Policing of women's facial expressions goes on, including by women.   Hillary Clinton has been chided by reporters for "not smiling enough" when discussing serious things, and now comes a woman complaining that she smiled too much at the town-hall debate.  This article in the NYT, http://www.nytimes.com/interactive/projects/cp/opinion/clinton-trump-second-debate-election-2016, by Judith Shulevitz (first part, titled as above) really ticked me off.   (Warning: this is about politics and sexism.  There are other places to read if you're tired of either.)

Ms Shulevitz suggests that Clinton's performance on the town-hall debate was bad because she smiled too much--she even appeared amused at times, while Trump was playing the glowering, bullying thug and threatening her with arrest and imprisonment if he was elected. Ms Shulevitz felt it was wrong, in the presence of so much menace, to smile.   She said that Clinton "needs to show us that she understands the gravity of the situation. She needs to help us bear our anxiety."

I'm sorry, Ms Shulevitz, but that's wrong.  If you think one must not smile or laugh  in the presence of danger, on the brink of the abyss, when confronted with the monster, you do not know much about the nature of courage, of high character.   Clinton was not unaware of the gravity of the situation, of the threats Trump made both to her and to the integrity of our form of government.   But--as a person of great courage and competence, she reacted with uncowed spirit appropriate to the threats he made.   I wish you had been following the commentary on social media, especially Twitter, where hundreds of other women (in my tweet stream alone) expressed admiration, expressed both their understanding of the threats and their appreciation of Clinton's courage, coolness, self-possession, and yes--ability to smile, even laugh at times.   They expressed their gratitude for her ability, and that it did help them bear their anxiety.  I wish those women had had the chance to write a piece for the NYT.  You might have read their essays and learned something.  Smiling at the enemy, laughing in the face of danger, does not discount or ignore the danger--it is an expression of undaunted courage and determination, common to men and women.

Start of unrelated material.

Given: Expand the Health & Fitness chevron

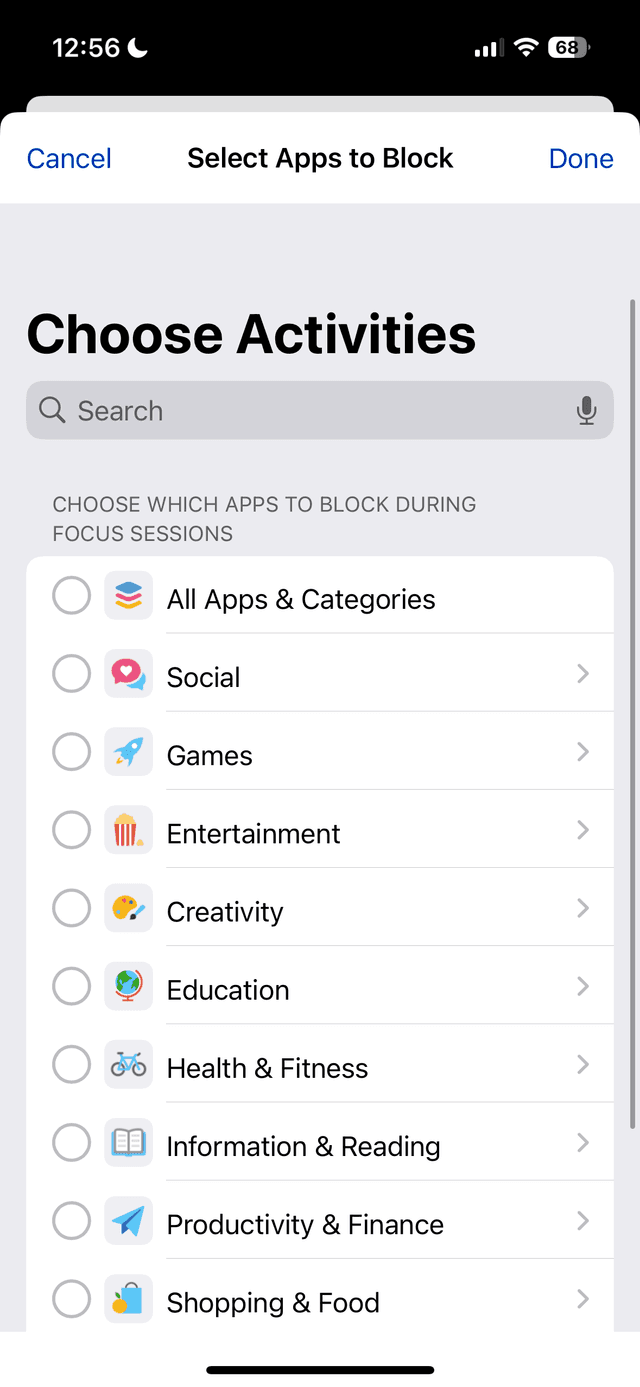Looking at the screenshot, I should 583,1065.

Meanwhile, in the next section of the same article, there's Susan Chira announcing that Clinton looked "stony-faced" while Trump was throwing out his various threats.  (Where Shulevitz and Chira watching the same person?  Or, if you gave them still photos of hte same moment, would one say "Oh, but she's smiling too much" while the other one said 'No, she's stony-faced."   It would be interesting to know if either woman has seen a video of herself in a difficult situation where etiquette demands staying put and not losing her temper or bursting into tears.  I strongly suspect not.   I wonder what they thought of the videos from the endless Benghazi hearings (the last clearly nothing more than an attempt to discredit the other party's candidate.)   But I don't care what they thought: I care that all each of them saw was a facial expression they could comment on.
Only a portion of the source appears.